In some cases however, the two halves are continued as a double system, but even in these cases, the pressure and gas flow rate through both sides of the system are rarely equal. To correct this problem, one side of the upgraded system may be made a bit shorter or longer, depending on the application, to balance the pressure and flow rate between the two halves of the system.
Joining the parts
Of course, the various parts that make up an exhaust system must be connected to each other with pieces of tubing. However, how this is done can make or break an exhaust system, and here is why-
- To improve performance, the tubing diameter must be matched to the rest of the system. Larger diameter tubing will almost always result in increased gas flow rates, but only up to a point. As stated before, the diameter of the tubing determines the flow rate, so increasing the tubing diameter too much can slow the gas down, which can choke an engine as effectively as tubing that is too small.

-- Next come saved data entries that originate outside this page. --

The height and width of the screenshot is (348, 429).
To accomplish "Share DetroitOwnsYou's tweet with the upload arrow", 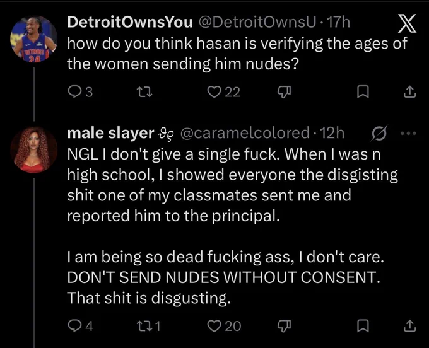I will (x=410, y=92).
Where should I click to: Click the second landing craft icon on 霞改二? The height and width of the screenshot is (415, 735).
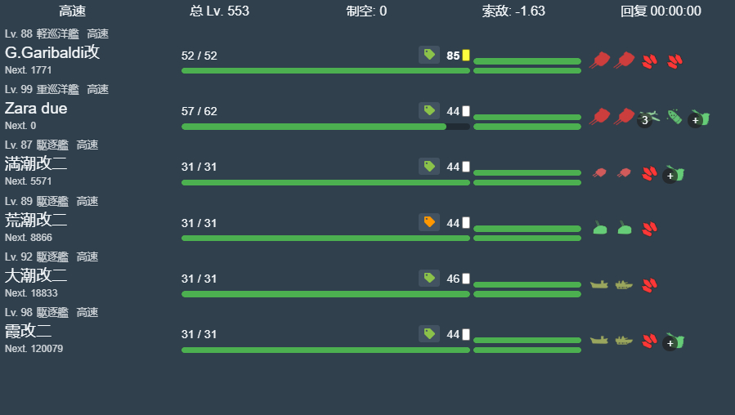[624, 341]

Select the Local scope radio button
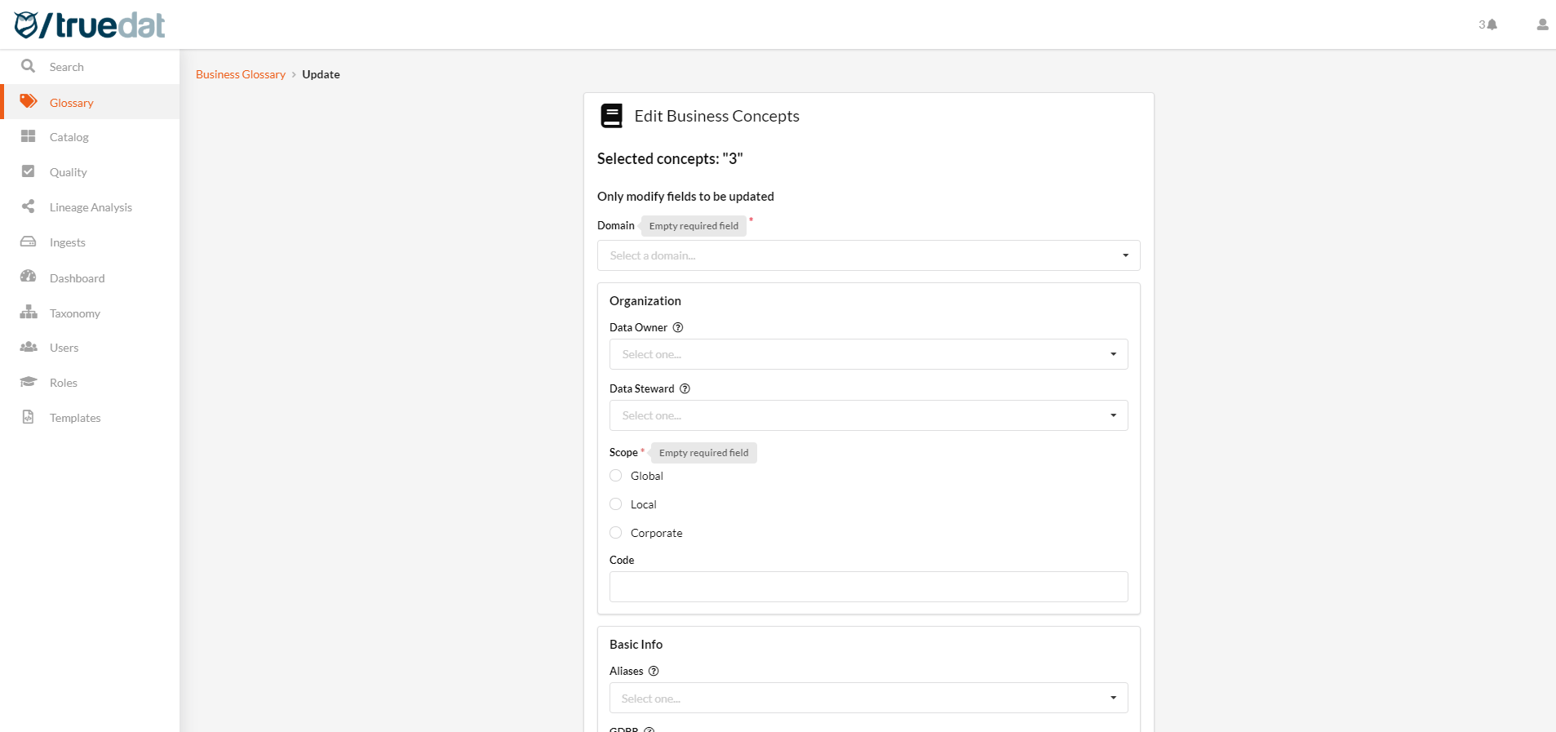click(x=616, y=504)
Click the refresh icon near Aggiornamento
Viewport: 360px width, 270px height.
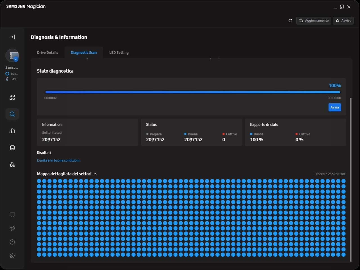pyautogui.click(x=290, y=21)
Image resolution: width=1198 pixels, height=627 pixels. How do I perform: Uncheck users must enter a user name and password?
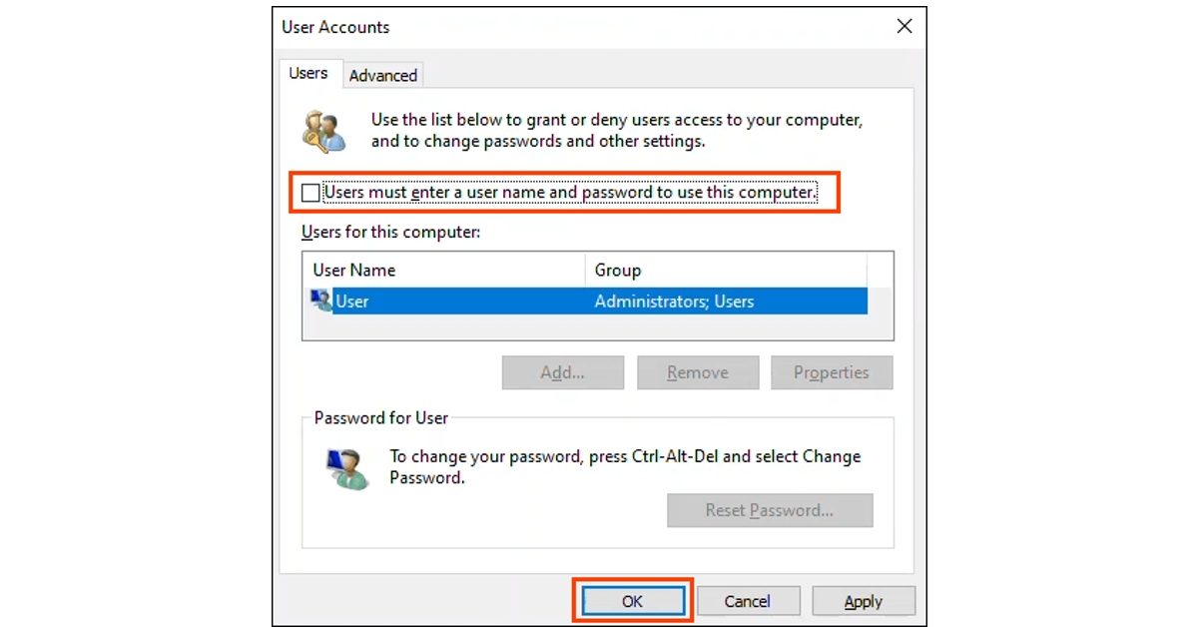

- To further improve performance, the tubing must be the correct length. This is known as the “tuned length” and if the length calculation is done correctly, the relationship between the length and diameter of the tubing will be “tuned” to the frequency of the high pressure pulses of the exhaust stream. This is almost analogous to the poor sound quality from a radio that is not fully tuned to a station’s frequency, as opposed to a radio that receives a clear, strong signal.
- The tubing must be free of restrictions. Improper bending of tubing results in a decrease in the diameter at the site of the bend, which may not look like much at first glance, but in reality, this restriction can have dramatic negative effects on the scavenging process.
While one imperfect bend may not choke the engine, the effects of several bad bends can add up to as much as a 20-, to 30 % decrease in the tube diameter.
There is little point in spending several hundred dollars on an exhaust upgrade if the new installation is going to rust to bits inside of two years. Since you are going to spend money, you may just as well spend a bit more to make sure your new exhaust lasts for at least three to four years, or longer, if you want to keep your upgraded vehicle for a few more years.
Here are your choices when it comes to choosing the material for your new exhaust.
Aluminum-coated, heavy duty steel (Good)
While this is not the best of all possible choices, it is nevertheless a good choice if you are on a budget. The process of hot-dipping heavy gauge steel tubing and components in liquid aluminum-silicon alloy bonds the coating to the steel to form a permanent, rust-proof coating. This type of coating should be good for at least two years of protection against rust and corrosion.
409-L grade stainless steel (Better)
This grade of stainless steel offers a good compromise between affordability and increased strength, durability, and corrosion resistance. Most manufacturers of 409-L stainless steel exhaust systems offer warranties against corrosion of up to 5 years.
304 grade stainless steel (Best)
If money is no object, this should be the material to go for, since it offers unparalleled strength, durability, and up to 10 years or more of protection against rust and corrosion. These systems also look good on any application, but their downside is that they can be twice, or even three times as expensive as systems made from other materials.